> **Required action**: Reproduce the stretch of the Li-Fraumeni syndrome passage from "Li and his collaborators" through "to the next.", word for word.

> **Text excerpt**:
---*---

The finding by Li, Fraumeni, Friend, and their coworkers, that the TP53 mutation is present in the normal cells of Li-Fraumeni syndrome individuals, as well as in their tumor cells, proved that the mutation is passed down through the germ line. Yet these findings raise the following interesting question. If the TP53 mutation is present in all cells of an affected individual, why does that individual have “only” one or a few tumors? The reason, at least in part, is that progression to full blown cancer requires additional genetic changes. [Apropos that, Li helped discover that people with the Li-Fraumeni syndrome are particularly prone to developing additional tumors when given radiation therapy to treat their cancers.]

Li and his collaborators closed their 1990 paper as follows: “In conclusion, we have shown that alterations of the p53 gene occur not only as somatic mutations in human cancers, but also as germ line mutations in some cancer-prone families (3).” With that paper, the three researchers, and their collaborators, became the first to demonstrate a genetic condition in which a predisposition to cancer is passed from one generation to the next.

---*---

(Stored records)
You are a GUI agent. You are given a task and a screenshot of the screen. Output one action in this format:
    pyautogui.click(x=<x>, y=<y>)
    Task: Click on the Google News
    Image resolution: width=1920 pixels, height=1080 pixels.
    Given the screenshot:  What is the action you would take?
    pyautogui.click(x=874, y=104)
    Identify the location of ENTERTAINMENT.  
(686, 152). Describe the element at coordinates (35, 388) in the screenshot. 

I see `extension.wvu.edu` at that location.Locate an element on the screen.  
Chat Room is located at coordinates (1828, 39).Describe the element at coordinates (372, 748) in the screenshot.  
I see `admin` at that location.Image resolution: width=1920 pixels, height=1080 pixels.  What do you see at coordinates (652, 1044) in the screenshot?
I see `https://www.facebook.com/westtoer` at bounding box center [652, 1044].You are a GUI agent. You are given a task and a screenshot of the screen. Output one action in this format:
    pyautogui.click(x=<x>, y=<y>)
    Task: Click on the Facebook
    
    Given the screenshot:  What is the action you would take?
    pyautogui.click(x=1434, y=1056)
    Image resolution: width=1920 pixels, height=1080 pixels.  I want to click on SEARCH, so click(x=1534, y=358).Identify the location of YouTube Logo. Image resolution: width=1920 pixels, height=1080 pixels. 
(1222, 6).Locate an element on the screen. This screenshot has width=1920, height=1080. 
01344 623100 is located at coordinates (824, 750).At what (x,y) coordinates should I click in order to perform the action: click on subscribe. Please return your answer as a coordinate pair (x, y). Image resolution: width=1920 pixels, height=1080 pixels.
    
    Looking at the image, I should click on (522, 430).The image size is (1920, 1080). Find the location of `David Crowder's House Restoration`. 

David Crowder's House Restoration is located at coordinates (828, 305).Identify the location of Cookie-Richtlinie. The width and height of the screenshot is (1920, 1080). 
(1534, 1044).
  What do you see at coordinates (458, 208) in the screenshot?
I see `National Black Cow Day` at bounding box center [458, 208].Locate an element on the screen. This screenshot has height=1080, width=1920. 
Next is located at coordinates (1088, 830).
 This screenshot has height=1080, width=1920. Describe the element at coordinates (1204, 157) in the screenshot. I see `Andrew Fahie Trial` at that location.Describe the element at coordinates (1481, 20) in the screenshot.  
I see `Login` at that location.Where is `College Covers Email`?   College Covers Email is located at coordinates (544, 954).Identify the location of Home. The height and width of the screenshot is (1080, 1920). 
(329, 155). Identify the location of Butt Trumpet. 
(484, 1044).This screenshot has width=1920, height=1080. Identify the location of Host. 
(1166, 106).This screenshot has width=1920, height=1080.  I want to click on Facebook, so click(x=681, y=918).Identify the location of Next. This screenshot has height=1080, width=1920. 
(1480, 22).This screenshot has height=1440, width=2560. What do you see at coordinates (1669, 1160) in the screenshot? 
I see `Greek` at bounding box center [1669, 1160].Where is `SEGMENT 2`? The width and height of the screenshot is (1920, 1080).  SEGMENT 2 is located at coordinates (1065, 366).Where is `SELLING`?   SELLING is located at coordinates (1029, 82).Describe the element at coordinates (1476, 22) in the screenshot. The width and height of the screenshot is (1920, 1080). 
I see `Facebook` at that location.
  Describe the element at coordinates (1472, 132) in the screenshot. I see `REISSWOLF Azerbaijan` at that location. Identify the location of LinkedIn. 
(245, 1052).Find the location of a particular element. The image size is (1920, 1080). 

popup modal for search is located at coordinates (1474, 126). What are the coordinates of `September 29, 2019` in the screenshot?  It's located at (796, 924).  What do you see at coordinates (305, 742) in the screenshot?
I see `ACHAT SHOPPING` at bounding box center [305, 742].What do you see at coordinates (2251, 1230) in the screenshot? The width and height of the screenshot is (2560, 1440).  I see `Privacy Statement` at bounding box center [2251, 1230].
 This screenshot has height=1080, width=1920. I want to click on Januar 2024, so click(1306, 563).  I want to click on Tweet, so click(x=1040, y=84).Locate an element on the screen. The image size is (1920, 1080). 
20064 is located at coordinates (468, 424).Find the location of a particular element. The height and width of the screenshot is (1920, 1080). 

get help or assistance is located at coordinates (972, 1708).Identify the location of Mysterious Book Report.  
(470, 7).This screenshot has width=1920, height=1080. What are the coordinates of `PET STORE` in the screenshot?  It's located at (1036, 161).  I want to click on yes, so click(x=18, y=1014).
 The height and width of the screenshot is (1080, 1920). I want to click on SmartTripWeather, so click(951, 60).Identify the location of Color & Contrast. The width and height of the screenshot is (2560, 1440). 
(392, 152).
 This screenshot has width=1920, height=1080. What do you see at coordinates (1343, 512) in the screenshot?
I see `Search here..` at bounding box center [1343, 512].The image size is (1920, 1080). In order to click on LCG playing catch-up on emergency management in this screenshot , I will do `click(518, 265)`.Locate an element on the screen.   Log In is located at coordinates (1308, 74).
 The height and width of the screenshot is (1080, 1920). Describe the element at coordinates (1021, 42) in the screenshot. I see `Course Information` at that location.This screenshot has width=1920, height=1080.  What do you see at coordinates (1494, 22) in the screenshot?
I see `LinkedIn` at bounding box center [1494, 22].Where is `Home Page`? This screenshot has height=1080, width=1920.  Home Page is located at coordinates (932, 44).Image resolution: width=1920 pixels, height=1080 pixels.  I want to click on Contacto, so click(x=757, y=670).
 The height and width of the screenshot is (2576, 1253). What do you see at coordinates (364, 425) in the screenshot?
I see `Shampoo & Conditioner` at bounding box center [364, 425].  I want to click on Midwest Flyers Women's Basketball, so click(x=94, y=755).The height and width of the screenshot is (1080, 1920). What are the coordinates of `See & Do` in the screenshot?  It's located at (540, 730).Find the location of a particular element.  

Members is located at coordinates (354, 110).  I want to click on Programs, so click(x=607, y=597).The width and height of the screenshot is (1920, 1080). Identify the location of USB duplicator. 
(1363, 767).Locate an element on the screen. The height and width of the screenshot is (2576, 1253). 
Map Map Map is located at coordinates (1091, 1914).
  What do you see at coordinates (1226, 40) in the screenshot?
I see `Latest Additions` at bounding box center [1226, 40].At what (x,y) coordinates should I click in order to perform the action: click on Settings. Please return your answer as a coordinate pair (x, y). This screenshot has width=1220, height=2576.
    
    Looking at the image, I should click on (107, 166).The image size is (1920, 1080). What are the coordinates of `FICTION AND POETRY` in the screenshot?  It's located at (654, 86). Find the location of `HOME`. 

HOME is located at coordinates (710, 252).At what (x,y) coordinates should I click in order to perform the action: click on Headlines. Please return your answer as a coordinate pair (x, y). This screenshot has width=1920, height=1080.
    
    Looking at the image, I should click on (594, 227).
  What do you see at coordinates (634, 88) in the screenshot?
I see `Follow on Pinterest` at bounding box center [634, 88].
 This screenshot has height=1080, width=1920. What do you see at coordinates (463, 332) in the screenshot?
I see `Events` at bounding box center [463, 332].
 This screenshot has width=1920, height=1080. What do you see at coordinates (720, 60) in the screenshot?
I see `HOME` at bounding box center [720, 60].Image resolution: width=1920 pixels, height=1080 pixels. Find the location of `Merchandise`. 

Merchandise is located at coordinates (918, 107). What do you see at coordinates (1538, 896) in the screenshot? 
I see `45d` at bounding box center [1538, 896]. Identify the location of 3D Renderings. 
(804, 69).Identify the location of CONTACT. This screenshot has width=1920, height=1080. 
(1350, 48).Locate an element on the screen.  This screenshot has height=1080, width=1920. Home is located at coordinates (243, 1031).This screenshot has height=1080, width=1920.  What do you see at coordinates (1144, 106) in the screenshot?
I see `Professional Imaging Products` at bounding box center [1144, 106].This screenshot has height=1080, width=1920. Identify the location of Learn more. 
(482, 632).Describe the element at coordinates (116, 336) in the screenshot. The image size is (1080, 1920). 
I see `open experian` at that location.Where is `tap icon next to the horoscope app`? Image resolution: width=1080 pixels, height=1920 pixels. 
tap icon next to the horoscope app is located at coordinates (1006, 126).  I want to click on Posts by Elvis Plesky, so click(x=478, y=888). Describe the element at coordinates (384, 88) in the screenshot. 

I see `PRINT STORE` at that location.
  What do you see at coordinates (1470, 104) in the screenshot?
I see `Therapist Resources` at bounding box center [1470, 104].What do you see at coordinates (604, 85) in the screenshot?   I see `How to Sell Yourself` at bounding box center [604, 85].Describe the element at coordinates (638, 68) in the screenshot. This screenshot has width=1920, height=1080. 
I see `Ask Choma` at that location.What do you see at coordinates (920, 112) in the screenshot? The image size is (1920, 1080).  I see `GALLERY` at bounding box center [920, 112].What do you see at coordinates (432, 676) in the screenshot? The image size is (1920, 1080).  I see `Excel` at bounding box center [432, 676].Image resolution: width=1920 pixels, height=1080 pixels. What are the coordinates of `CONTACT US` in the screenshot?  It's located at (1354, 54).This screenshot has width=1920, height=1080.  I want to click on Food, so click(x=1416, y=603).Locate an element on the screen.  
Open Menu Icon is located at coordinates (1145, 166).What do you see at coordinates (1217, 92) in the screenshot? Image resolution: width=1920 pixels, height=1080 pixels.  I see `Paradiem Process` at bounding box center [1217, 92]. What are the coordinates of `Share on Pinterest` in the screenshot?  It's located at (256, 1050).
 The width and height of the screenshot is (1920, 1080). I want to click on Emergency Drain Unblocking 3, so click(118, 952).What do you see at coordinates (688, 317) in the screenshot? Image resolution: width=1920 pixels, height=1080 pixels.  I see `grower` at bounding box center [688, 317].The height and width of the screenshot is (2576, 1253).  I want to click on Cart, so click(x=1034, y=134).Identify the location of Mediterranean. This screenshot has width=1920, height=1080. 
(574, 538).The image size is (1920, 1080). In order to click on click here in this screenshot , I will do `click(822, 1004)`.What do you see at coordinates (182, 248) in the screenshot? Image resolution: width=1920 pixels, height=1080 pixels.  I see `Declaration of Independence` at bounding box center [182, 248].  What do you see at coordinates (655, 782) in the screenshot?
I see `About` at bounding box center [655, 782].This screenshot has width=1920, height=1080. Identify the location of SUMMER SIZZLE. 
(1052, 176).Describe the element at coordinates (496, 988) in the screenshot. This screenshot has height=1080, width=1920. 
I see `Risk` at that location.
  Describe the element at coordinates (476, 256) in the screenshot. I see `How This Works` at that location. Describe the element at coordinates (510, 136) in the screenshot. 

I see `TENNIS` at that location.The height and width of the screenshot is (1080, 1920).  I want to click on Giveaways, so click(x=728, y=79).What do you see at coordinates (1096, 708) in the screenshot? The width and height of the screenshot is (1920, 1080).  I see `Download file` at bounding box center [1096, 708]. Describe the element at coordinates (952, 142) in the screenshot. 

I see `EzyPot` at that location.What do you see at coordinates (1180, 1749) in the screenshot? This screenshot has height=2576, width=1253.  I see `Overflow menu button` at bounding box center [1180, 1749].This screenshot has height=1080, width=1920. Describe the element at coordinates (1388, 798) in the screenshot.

---*---

> **Solution**:
Li and his collaborators closed their 1990 paper as follows: “In conclusion, we have shown that alterations of the p53 gene occur not only as somatic mutations in human cancers, but also as germ line mutations in some cancer-prone families (3).” With that paper, the three researchers, and their collaborators, became the first to demonstrate a genetic condition in which a predisposition to cancer is passed from one generation to the next.